Jakarta (ANTARA) – Kementerian Kesehatan Indonesia mengonfirmasi ada 733 kasus perundungan (bullying) dalam Program Pendidikan Dokter Spesialis (PPDS) per 15 Agustus, kata Menteri Kesehatan Budi Gunadi Sadikin pada Jumat.
Kasus-kasus ini terverifikasi dari 2.920 laporan yang masuk melalui platform pelaporan kementerian, yang jumlahnya melonjak setelah masyarakat protes atas insiden perundungan di lembaga kedokteran yang viral.
“Setelah diverifikasi, 733 laporan memenuhi kriteria perundungan,” ujar Budi dalam sebuah seminar nasional tentang pencegahan perundungan, korupsi, dan kekerasan seksual di Universitas Padjadjaran, Bandung.
Dari kasus yang dikonfirmasi, 433 terjadi di fasilitas kesehatan dan lembaga kedokteran di bawah otoritas Kemenkes. Sisanya berasal dari rumah sakit non-kementerian (84), fakultas kedokteran (84), dan lembaga tidak teridentifikasi (34).
RSUP Prof. Dr. Kandou di Manado mencatat kasus perundungan tertinggi antara 2023 dan 2025 dengan 84 laporan, disusul RSUP Hasan Sadikin di Bandung (83), RSUP IGN Ngoerah di Bali (43), RSUP Sardjito di Yogyakarta (39), dan RSUPN Cipto Mangunkusumo di Jakarta (37).
Di antara rumah sakit umum daerah (RSUD), laporan tertinggi berasal dari RSUD Zainal Abidin di Banda Aceh (31), RSUD Dr. Moewardi di Surakarta (21), RSUD Saiful Anwar di Malang (18), RSUD Dr.
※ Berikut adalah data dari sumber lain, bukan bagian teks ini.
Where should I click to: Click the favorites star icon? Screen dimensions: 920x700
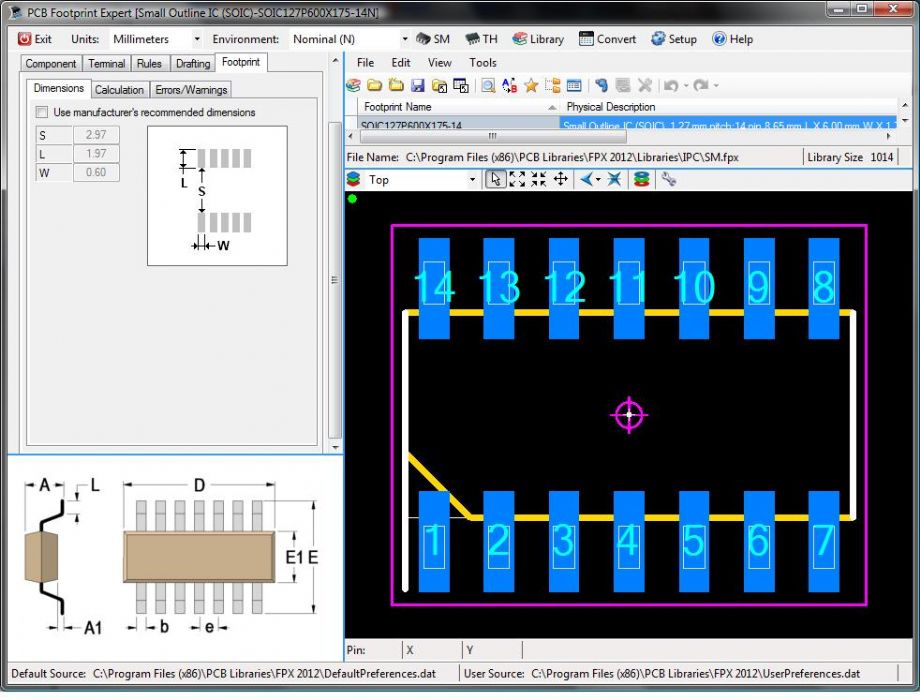[x=531, y=86]
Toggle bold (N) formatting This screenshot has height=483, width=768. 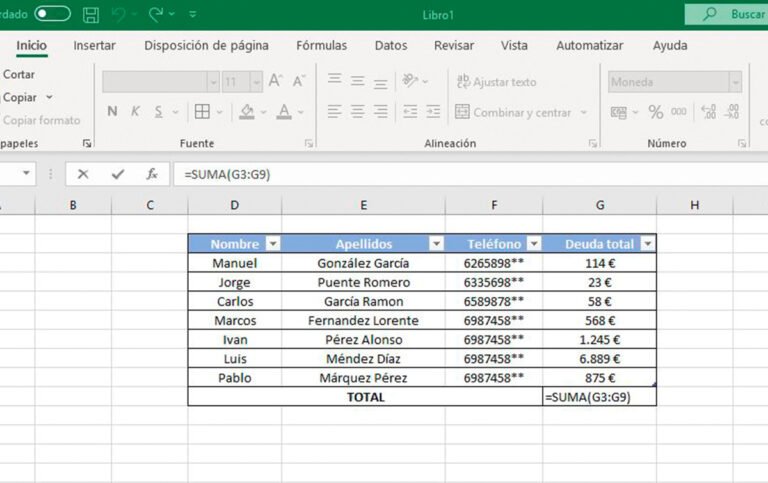click(x=112, y=112)
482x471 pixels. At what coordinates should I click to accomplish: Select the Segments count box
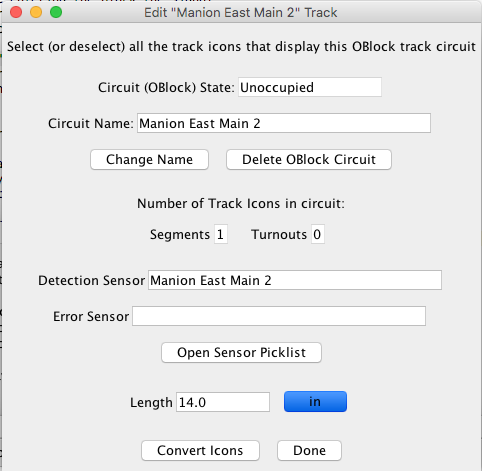tap(221, 234)
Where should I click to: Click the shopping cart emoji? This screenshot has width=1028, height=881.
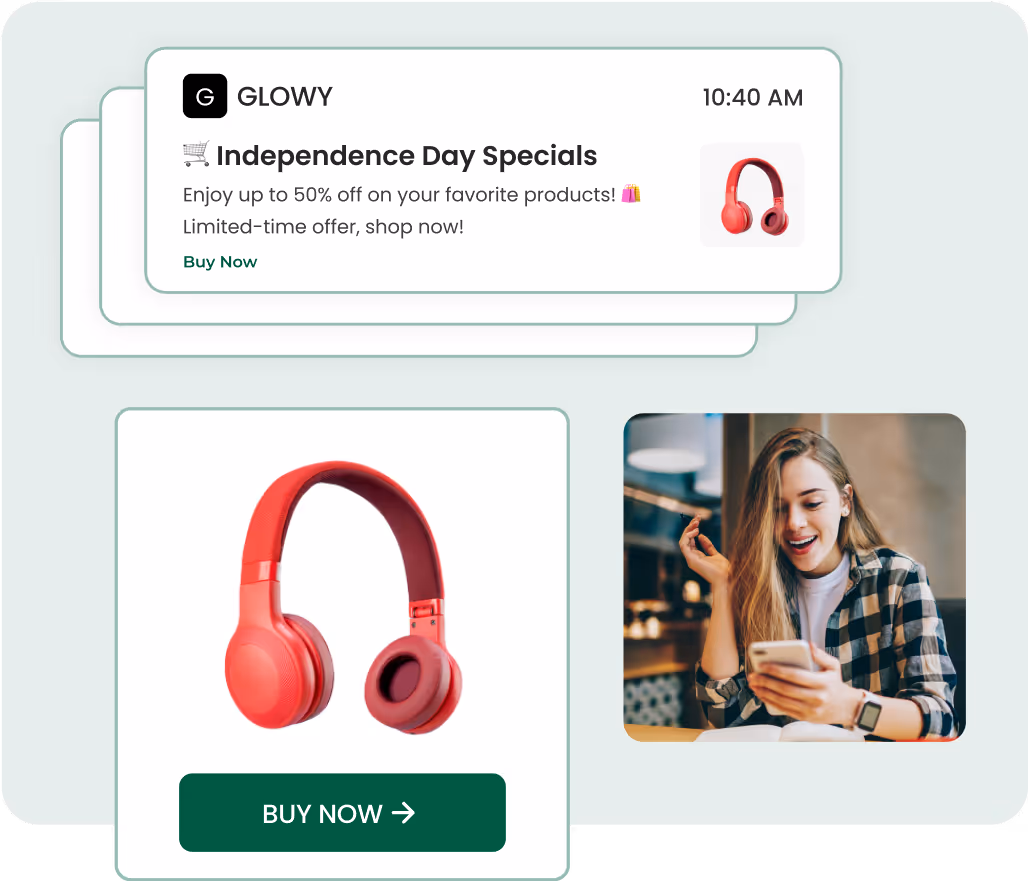[x=195, y=153]
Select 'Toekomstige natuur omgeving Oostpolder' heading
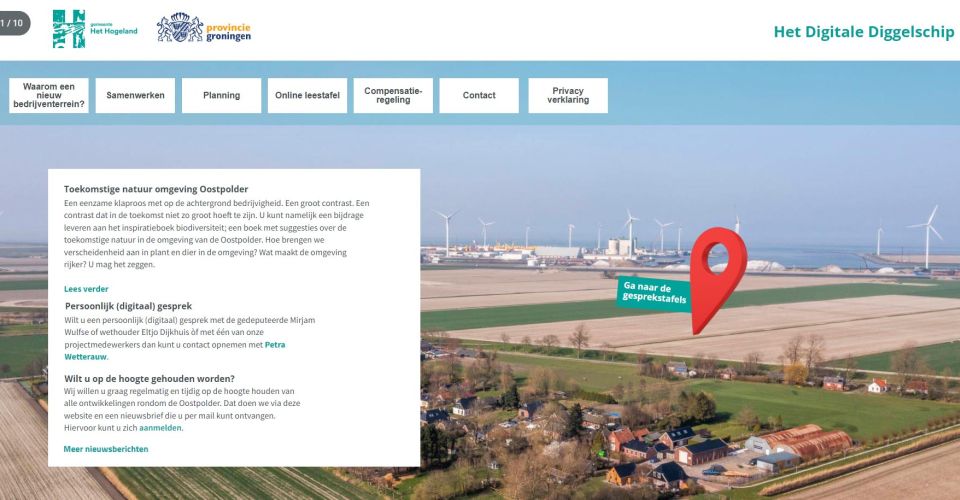The image size is (960, 500). point(155,189)
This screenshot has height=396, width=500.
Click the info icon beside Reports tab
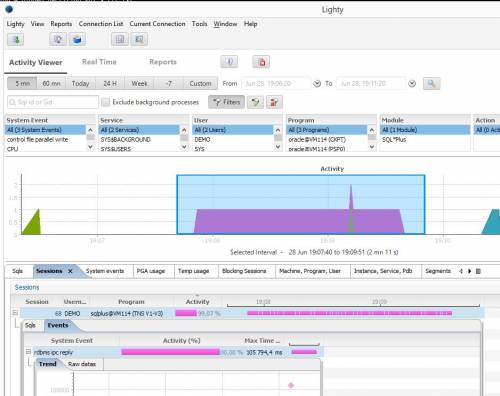point(229,62)
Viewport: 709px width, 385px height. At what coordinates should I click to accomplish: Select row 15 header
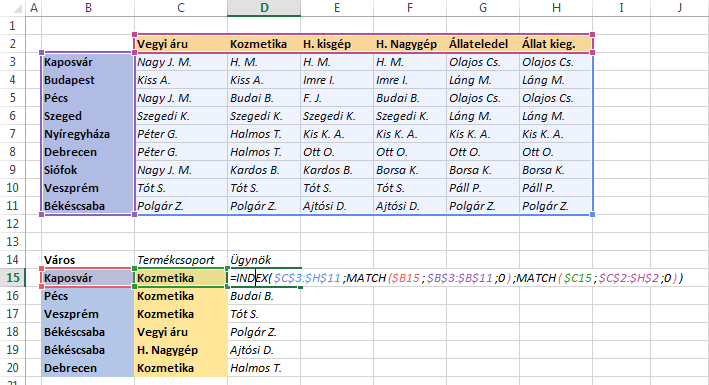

Soetomo di Surabaya (12), serta RSUD Arifin Achmad di Riau (9).
Menteri menekankan dampak serius dari perundungan terhadap peserta program spesialis ini. Dalam beberapa survei internal, banyak peserta mengungkapkan tekanan mental yang sangat berat yang mereka alami, sampai-sampai ada yang ingin mengakhiri hidupnya, catat dia.
“Masalah ini harus ditangani dengan sangat serius. Diperlukan program khusus untuk melindungi kesehatan mental peserta,” ujarnya.